Wie er jetzt die große Allee hinunterritt, gewahrte er von Weitem in dem Gehölz des Parks Lucilens vornehme Gestalt. Er mäßigte den Schritt seines Pferdes, um sie noch einmal zu sehen, und wiewohl sie sichtlich strebte, sich hinter den Bäumen zu verbergen, schien es ihm doch, als nehme sie dieselbe Richtung, welche er verfolgte. Die große Straße führte an einem das äußerste Ende des Parks abschließenden Pavillon vorüber. Oswald sah Lucile in diesen hineintreten, doch vermochte er, während des Vorüberreitens, in demselben nichts von ihr zu entdecken. Sich langsam entfernend, wendete er mehrmals den Kopf zurück, und endlich glaubte er in dem Gebüsch, das neben dem Pavillon weit genug auf die Straße vorsprang, um diese von dort aus in ganzer Ausdehnung übersehen zu können, ein Geräusch, eine Bewegung zu vernehmen. Er sprengte zurück, indem er sich das Ansehn gab, als habe er irgend einen Gegenstand verloren, und fand Lucile am Rand des Weges stehen. Sie zog, obwohl er sie hochachtungsvoll grüßte, schnell den Schleier über das Gesicht und verschwand in dem Gehölz, ohne zu überlegen, daß sie damit den Beweggrund, der sie hieher geführt, eingestand. Das arme Kind hatte im Leben noch nichts so Lebhaftes und Strafbares empfunden, als das Gefühl, welches sie getrieben, Lord Nelvil noch einmal zu sehen; und statt diesen einfach zu grüßen, eilte sie schuldbewußt hinweg, sich verrathen und in dem Urtheil des fremden Mannes sich verloren glaubend.
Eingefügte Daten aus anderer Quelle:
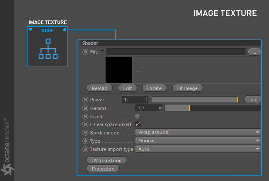Click the Power keyframe circle icon
Screen dimensions: 269x181
pos(85,100)
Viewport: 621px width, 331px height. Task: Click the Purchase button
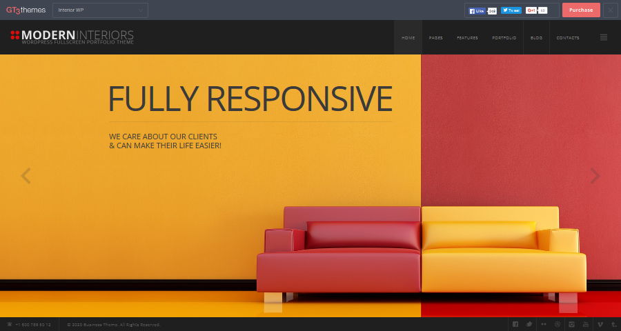tap(581, 10)
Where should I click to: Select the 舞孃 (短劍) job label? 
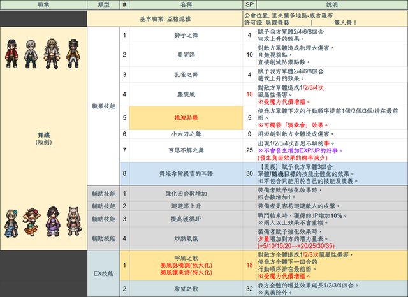[43, 139]
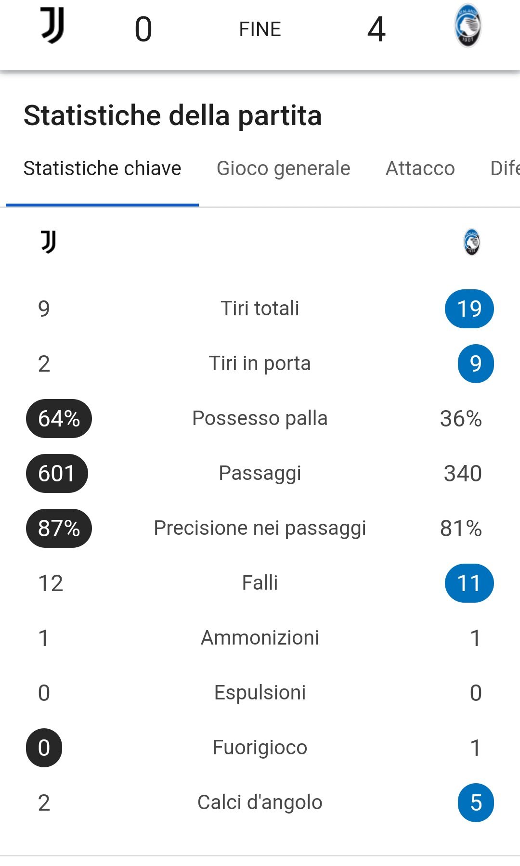
Task: Tap the blue 19 total shots badge
Action: (x=469, y=309)
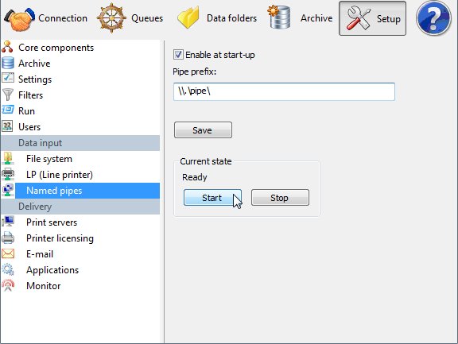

Oswald hatte Alles dies recht gut verstanden; er fühlte sich durch dieses unschuldige, so schüchtern und aufrichtig ausgedrückte Interesse wohlthuend geschmeichelt. »Keine«, dachte er, »kann wahrhaftiger sein als Corinna, aber Keine auch kannte sich und Andere besser; Lucile müßte man die Liebe, die sie empfindet, und die, welche sie erregt, erst verstehen lehren. Könnte aber wohl dieser Eintagszauber für das ganze Leben ausreichen? Und weil diese holde Unkenntniß seiner selbst nicht immer währen kann, weil man endlich doch in sein Inneres schauen, endlich doch prüfen muß, was man fühlt, ist da die Reinheit, die das Selbsterkennen überdauert, nicht mehr werth, als die, welche ihm vorangeht?«

Schon zog er zwischen Corinna und Lucile Vergleiche; doch es war dieses Vergleichen, so glaubte er wenigstens, nichts weiter als ein Zeitvertreib für seine Gedanken, und die Besorgniß, es könne ihn tiefer beschäftigen, fiel ihm gar nicht ein.